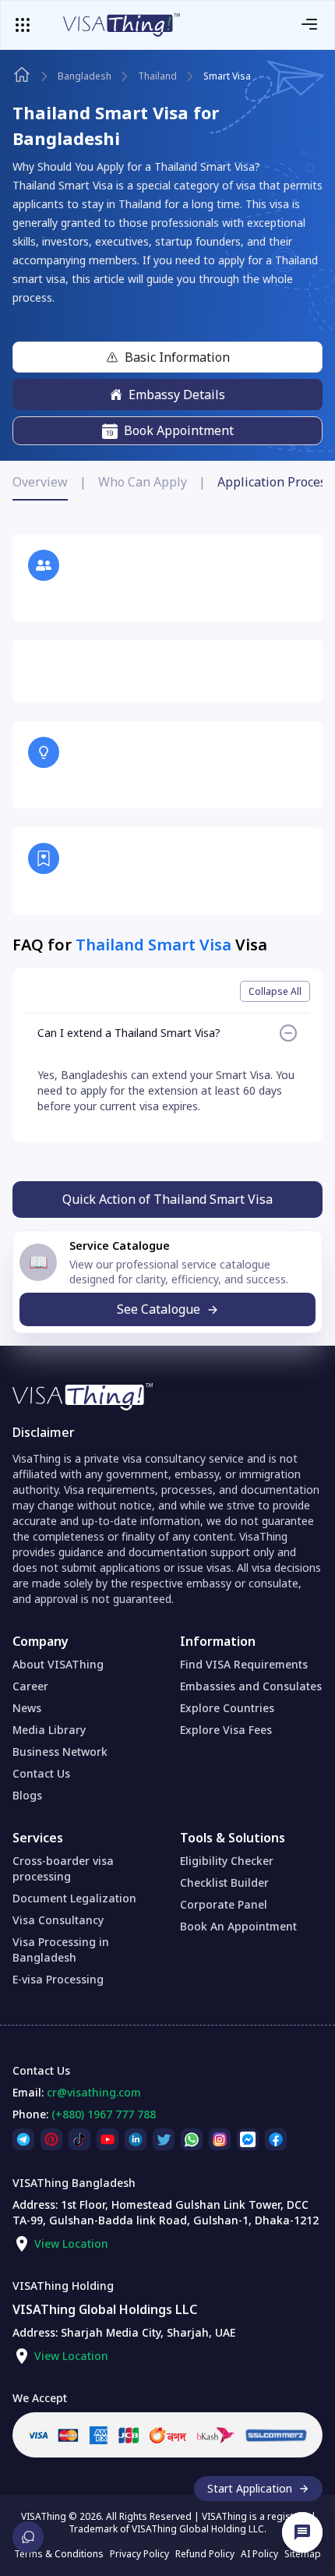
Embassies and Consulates (251, 1686)
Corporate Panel (223, 1904)
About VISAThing (58, 1664)
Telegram (23, 2135)
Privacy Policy (139, 2554)
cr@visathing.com (94, 2092)
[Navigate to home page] (21, 74)
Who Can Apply (142, 481)
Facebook (276, 2135)
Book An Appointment (238, 1926)
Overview (40, 481)
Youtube (107, 2135)
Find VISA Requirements (244, 1664)
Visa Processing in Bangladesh (60, 1949)
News (26, 1707)
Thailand (157, 76)
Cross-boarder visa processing (63, 1868)
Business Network (60, 1751)
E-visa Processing (58, 1979)
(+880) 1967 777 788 (103, 2114)
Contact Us (41, 1773)
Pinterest (51, 2135)
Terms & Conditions (59, 2554)
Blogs (27, 1795)
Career (30, 1686)
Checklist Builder (224, 1882)
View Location (71, 2243)
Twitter (164, 2135)
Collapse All (275, 991)
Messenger (248, 2135)
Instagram (220, 2135)
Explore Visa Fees (226, 1729)
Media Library (49, 1729)
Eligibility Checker (226, 1860)
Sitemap (302, 2554)
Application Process (275, 481)
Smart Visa (227, 76)
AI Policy (259, 2554)
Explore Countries (227, 1707)
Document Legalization (74, 1898)
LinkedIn (135, 2135)
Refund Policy (205, 2554)
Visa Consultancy (58, 1920)
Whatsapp (192, 2135)
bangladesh (84, 76)
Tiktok (79, 2135)
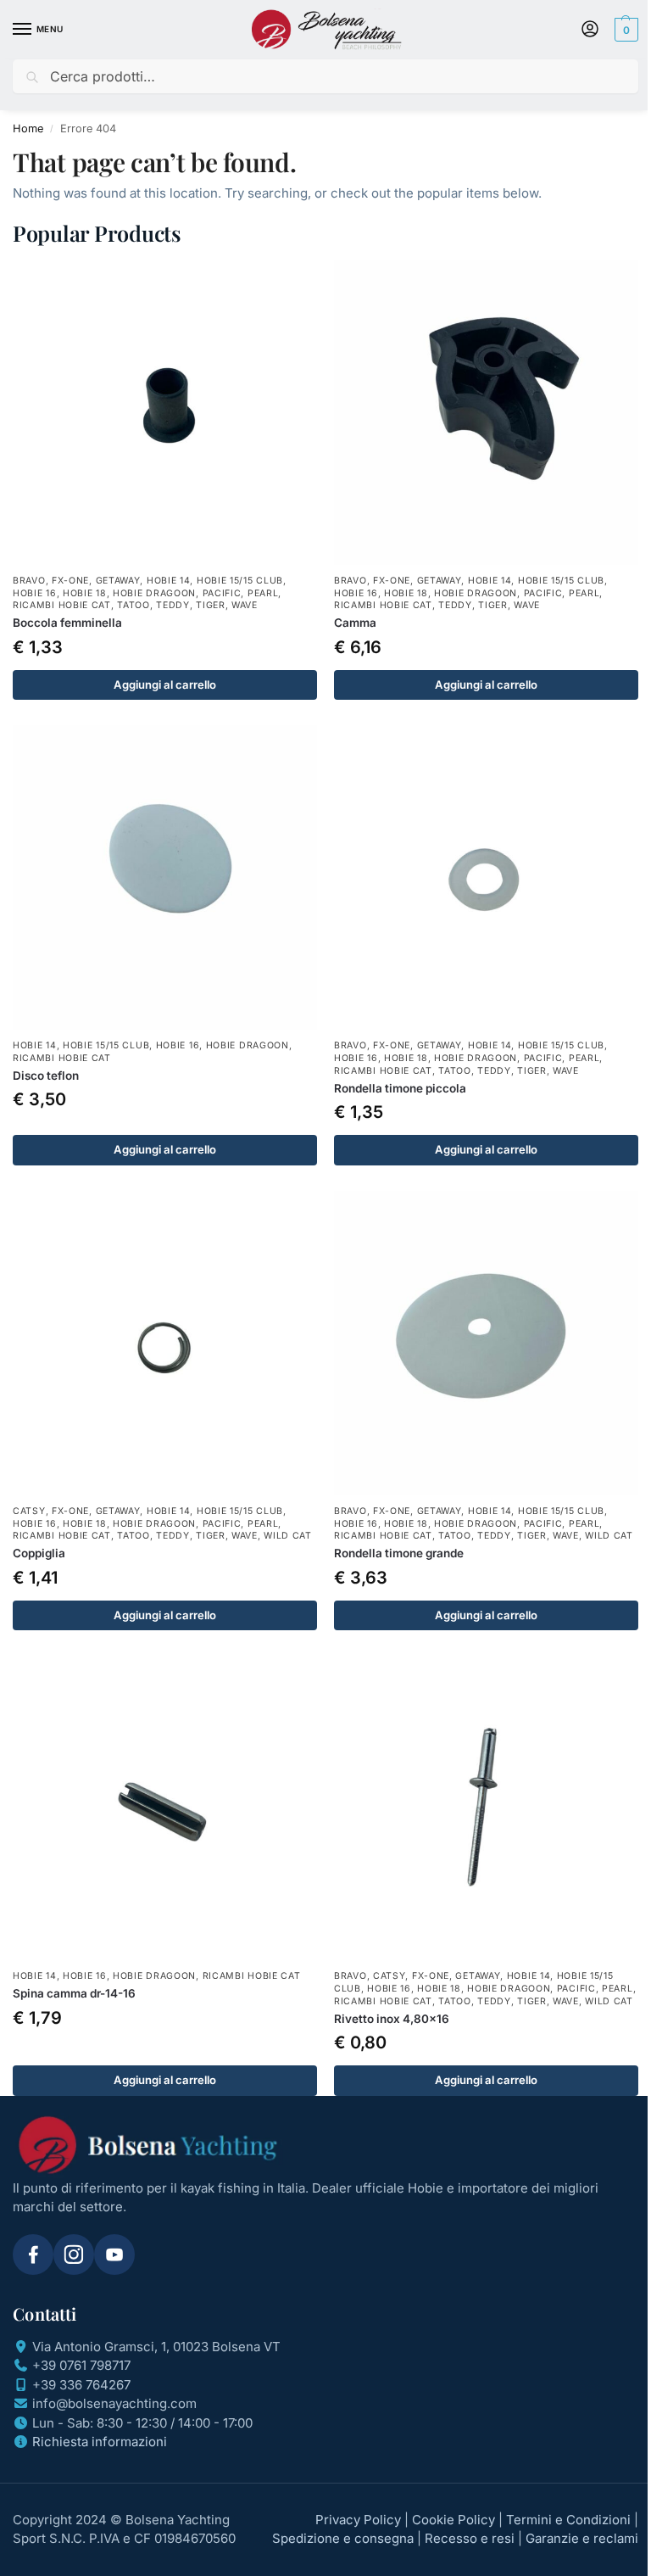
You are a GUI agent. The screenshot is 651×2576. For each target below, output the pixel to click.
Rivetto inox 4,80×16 (391, 2019)
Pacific (222, 593)
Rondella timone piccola (400, 1088)
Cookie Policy (453, 2520)
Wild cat (288, 1535)
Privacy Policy (358, 2520)
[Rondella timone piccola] (486, 877)
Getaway (118, 580)
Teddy (173, 605)
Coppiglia (39, 1553)
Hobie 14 (169, 580)
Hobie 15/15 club (240, 580)
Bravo (29, 580)
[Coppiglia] (165, 1343)
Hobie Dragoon (154, 593)
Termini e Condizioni (568, 2520)
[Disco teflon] (165, 877)
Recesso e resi (470, 2538)
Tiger (210, 605)
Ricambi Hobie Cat (62, 605)
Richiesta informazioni (99, 2442)
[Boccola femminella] (165, 412)
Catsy (29, 1511)
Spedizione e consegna (343, 2538)
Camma (355, 622)
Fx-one (70, 580)
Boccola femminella (67, 622)
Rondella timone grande (399, 1553)
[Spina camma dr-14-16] (165, 1808)
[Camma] (486, 412)
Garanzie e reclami (582, 2538)
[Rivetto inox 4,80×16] (486, 1808)
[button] (624, 30)
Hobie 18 (85, 593)
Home (28, 128)
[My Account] (590, 30)
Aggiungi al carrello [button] (165, 684)
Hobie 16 (35, 593)
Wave (244, 605)
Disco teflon (46, 1075)
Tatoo (133, 605)
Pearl (263, 593)
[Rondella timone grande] (486, 1343)
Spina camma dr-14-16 (74, 1993)
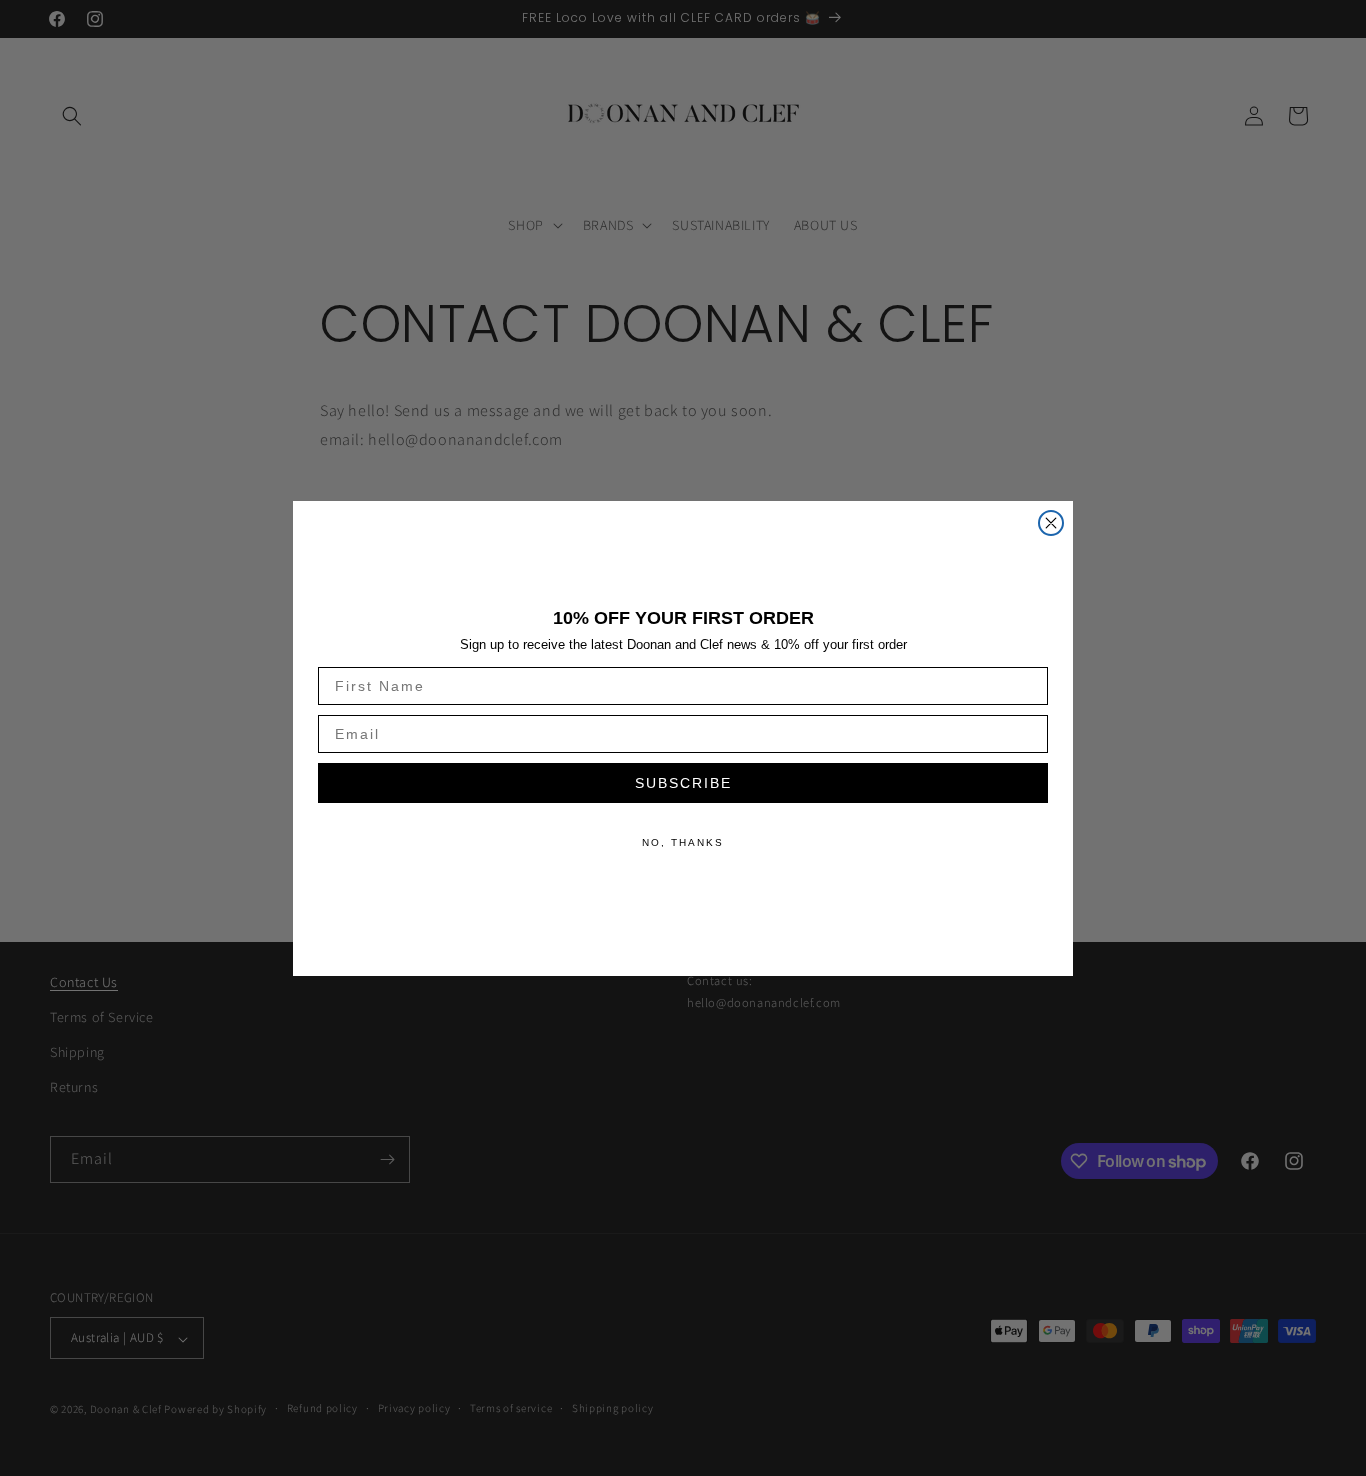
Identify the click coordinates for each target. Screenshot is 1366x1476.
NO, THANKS (683, 842)
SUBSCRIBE (683, 783)
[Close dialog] (1051, 523)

• Required action
Each entry shown above must be quoted exactly, with its pictures left out.

• Exercise result
Embassies and Consulates (251, 1686)
Corporate Panel (223, 1904)
About VISAThing (58, 1664)
Telegram (23, 2135)
Privacy Policy (139, 2554)
cr@visathing.com (94, 2092)
[Navigate to home page] (21, 74)
Who Can Apply (142, 481)
Facebook (276, 2135)
Book An Appointment (238, 1926)
Overview (40, 481)
Youtube (107, 2135)
Find VISA Requirements (244, 1664)
Visa Processing in Bangladesh (60, 1949)
News (26, 1707)
Thailand (157, 76)
Cross-boarder visa processing (63, 1868)
Business Network (60, 1751)
E-visa Processing (58, 1979)
(+880) 1967 777 788 (103, 2114)
Contact Us (41, 1773)
Pinterest (51, 2135)
Terms & Conditions (59, 2554)
Blogs (27, 1795)
Career (30, 1686)
Checklist Builder (224, 1882)
View Location (71, 2243)
Twitter (164, 2135)
Collapse All (275, 991)
Messenger (248, 2135)
Instagram (220, 2135)
Explore Visa Fees (226, 1729)
Media Library (49, 1729)
Eligibility Checker (226, 1860)
Sitemap (302, 2554)
Application Process (275, 481)
Smart Visa (227, 76)
AI Policy (259, 2554)
Explore Countries (227, 1707)
Document Legalization (74, 1898)
LinkedIn (135, 2135)
Refund Policy (205, 2554)
Visa Consultancy (58, 1920)
Whatsapp (192, 2135)
bangladesh (84, 76)
Tiktok (79, 2135)
You are a GUI agent. The screenshot is 651×2576. For each target below, output the pixel to click.
Rivetto inox 4,80×16 (391, 2019)
Pacific (222, 593)
Rondella timone piccola (400, 1088)
Cookie Policy (453, 2520)
Wild cat (288, 1535)
Privacy Policy (358, 2520)
[Rondella timone piccola] (486, 877)
Getaway (118, 580)
Teddy (173, 605)
Coppiglia (39, 1553)
Hobie 14 (169, 580)
Hobie 15/15 club (240, 580)
Bravo (29, 580)
[Coppiglia] (165, 1343)
Hobie Dragoon (154, 593)
Termini e Condizioni (568, 2520)
[Disco teflon] (165, 877)
Recesso e resi (470, 2538)
Tiger (210, 605)
Ricambi Hobie Cat (62, 605)
Richiesta informazioni (99, 2442)
[Boccola femminella] (165, 412)
Catsy (29, 1511)
Spedizione e consegna (343, 2538)
Camma (355, 622)
Fx-one (70, 580)
Boccola femminella (67, 622)
Rondella timone grande (399, 1553)
[Spina camma dr-14-16] (165, 1808)
[Camma] (486, 412)
Garanzie e reclami (582, 2538)
[Rivetto inox 4,80×16] (486, 1808)
[button] (624, 30)
Hobie 18 (85, 593)
Home (28, 128)
[My Account] (590, 30)
Aggiungi al carrello [button] (165, 684)
Hobie 16 (35, 593)
Wave (244, 605)
Disco teflon (46, 1075)
Tatoo (133, 605)
Pearl (263, 593)
[Rondella timone grande] (486, 1343)
Spina camma dr-14-16 (74, 1993)
Identify the click coordinates for each target. Screenshot is 1366x1476.
NO, THANKS (683, 842)
SUBSCRIBE (683, 783)
[Close dialog] (1051, 523)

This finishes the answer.